Paysandú, Viernes 01 de Agosto de 2008
Opinion | 26 Jul Se han sucedido en los últimos días las visitas de varios ministros a Paysandú, lo que resulta llamativo, desde que por lo general, la presencia de secretarios de Estado en el Interior responde a la inauguración de obras significativas o anuncios importantes, de especial relieve para el departamento o localidad de la que se trate.
Empero, en el caso que nos ocupa estamos asistiendo a «inauguraciones» de obras menores, en algunos casos de unos pocos miles de dólares, que ponen de relieve que estamos ya en medio de la campaña de cara a las elecciones nacionales de 2009, con integrantes del Poder Ejecutivo y del gobierno departamental muy proclives a presentar realizaciones, valederas o no, para aparecer ante la ciudadanía con imagen de ejecutividad y eficiencia.

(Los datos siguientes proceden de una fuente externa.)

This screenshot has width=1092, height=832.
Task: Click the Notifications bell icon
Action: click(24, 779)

Es decir que se trata de un tema de imagen, seguramente para contrarrestar críticas, justificadas y de las otras, cuando el país va cobrando temperatura política y comienza una etapa en la que todo lo que se haga puede influir en el resultado electoral.

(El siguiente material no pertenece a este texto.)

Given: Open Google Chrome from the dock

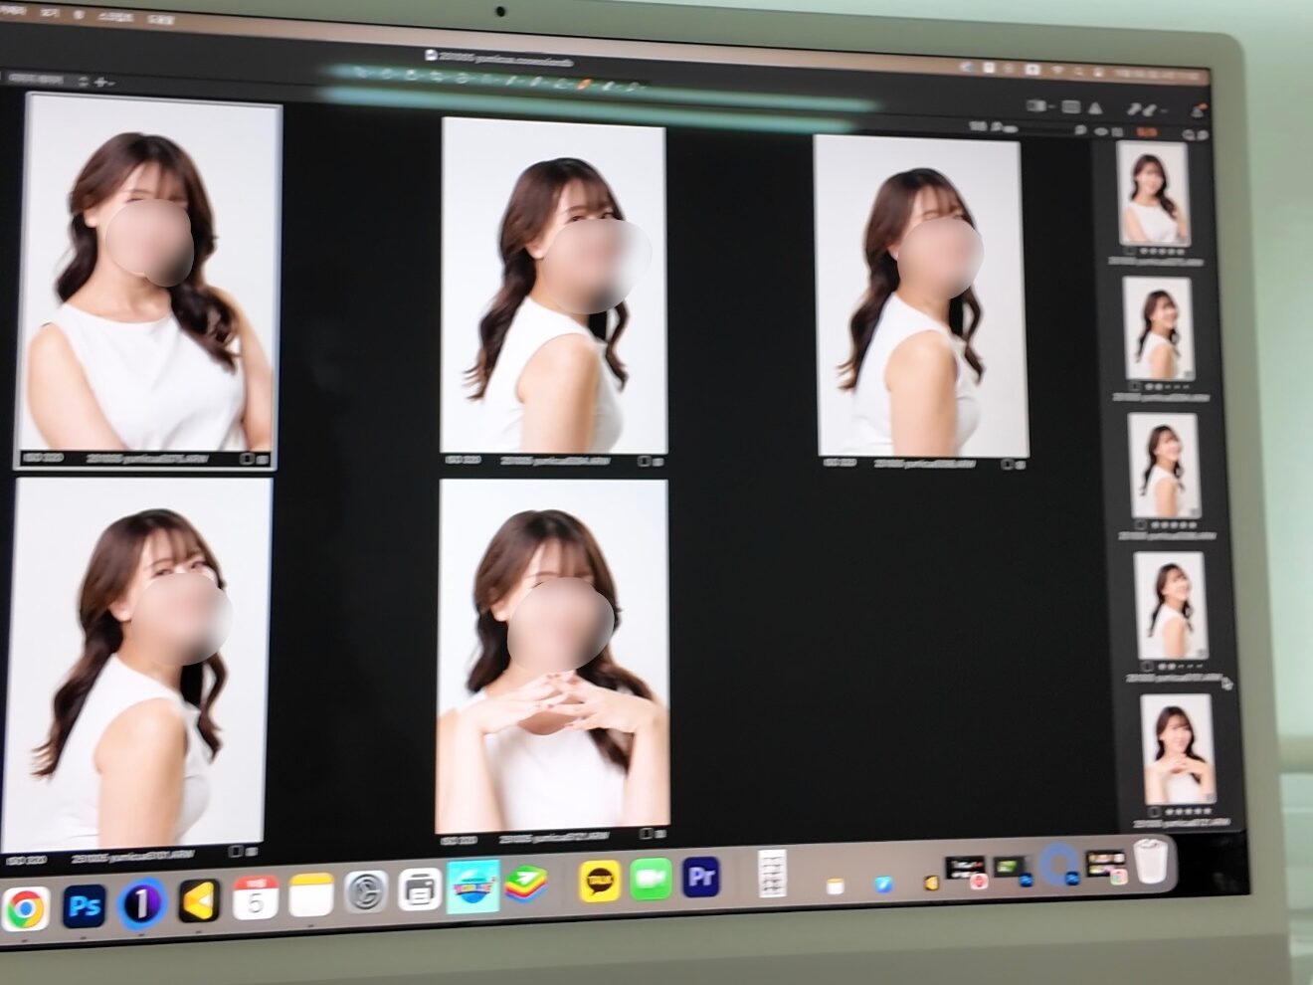Looking at the screenshot, I should 27,907.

Tuvimos así un ministro que vino a prender la llave de un sistema de semáforos al que le cambiaron las lamparitas, en el marco de una obra menor en la relatividad de la inversión pública, y una ministra de Salud Pública que también concretó alguna inauguración y el lanzamiento de un programa en el interior departamental.

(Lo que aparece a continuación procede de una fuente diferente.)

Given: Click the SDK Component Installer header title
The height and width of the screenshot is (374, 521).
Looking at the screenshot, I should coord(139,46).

De paso fustigó que en treinta años «no se haya hecho nada» en el Hospital, lo que no solo es una falsedad, sino que conlleva una afrenta a muchos sanduceros que han pasado por los cuadros directrices del nosocomio, que han integrado la Comisión de Apoyo y miles de ciudadanos e instituciones que han aportado para mejorar el hospital, y para lo que han contado, en mayor o menor medida, con el apoyo ministerial en las sucesivas administraciones, aunque naturalmenrte siempre han quedado carencias para suplir.
Pero al fin y al cabo todo sirve para hacer campaña electoral, directa o subliminal, y a esta altura no puede sorprender este modo de hacer política con promoción propia y de paso denostar al adversario.
Ocurre que Uruguay es un país en el que el ingrediente político - partidario es omnipresente en las decisiones, tanto en el gobierno como en la oposición, y lo que es peor, determina que en mayor o menor medida estemos en permanente campaña electoral, aunque los actores pretendan transmitir otra realidad a la población.
El resultado es un permanente tironeo de intereses, al punto que cada decisión a favor o en contra es sopesada a la luz del costo electoral que pueda tener cual o tal medida, porque además quienes intervienen en el proceso se encargan a su tiempo de pasar facturas por lo que se hizo o se dejó de hacer, además de lo que se dijo o lo que se calló en cada instancia. Esta dicotomía no es patrimonio de ningún partido, pues quienes hoy ejercen el gobierno hicieron su parte cuando estaban en la oposición, y quienes hoy están en el llano también hacen lo que antes criticaron a sus adversarios.
Esta mirada permanente sobre el escenario electoral explica en buena medida la falta de madurez de nuestro sistema y la ausencia de políticas de Estado, de acuerdos interpartidarios que permitan establecer medidas de mediano y largo plazo, con reglas de juego claras y estables, para realmente avanzar como lo hacen las naciones en serio, donde los cambios que se pregonan son válidos solo en determinadas áreas, porque en los grandes temas hay acuerdos permanentes que aseguran el cumplimiento de objetivos, sin cargar así grandes costos políticos a nadie.
En nuestro país uno de los pocos aspectos —si no el único— en que se ha manifestado una política de Estado es la forestación, tras la aprobación de la Ley de Desarrollo Forestal, sobre fines de la década de 1980, que ha posibilitado que hoy contemos con más de 700.000 hectáreas forestadas, polos de desarrollo en varios puntos del país, una planta de celulosa y otra a punto de instalarse, además de sucesivas empresas para dotar de valor agregado a la madera.
Pero mientras no actuemos de la misma forma en otras áreas claves, más allá de la impronta que dé en algún sector tal o cual gobierno, el Uruguay seguirá condenado a la improvisación, al pase de facturas de un partido a otro y a las «herencias malditas», con la sufrida población como eterno rehén de quienes se sienten dueños de la verdad.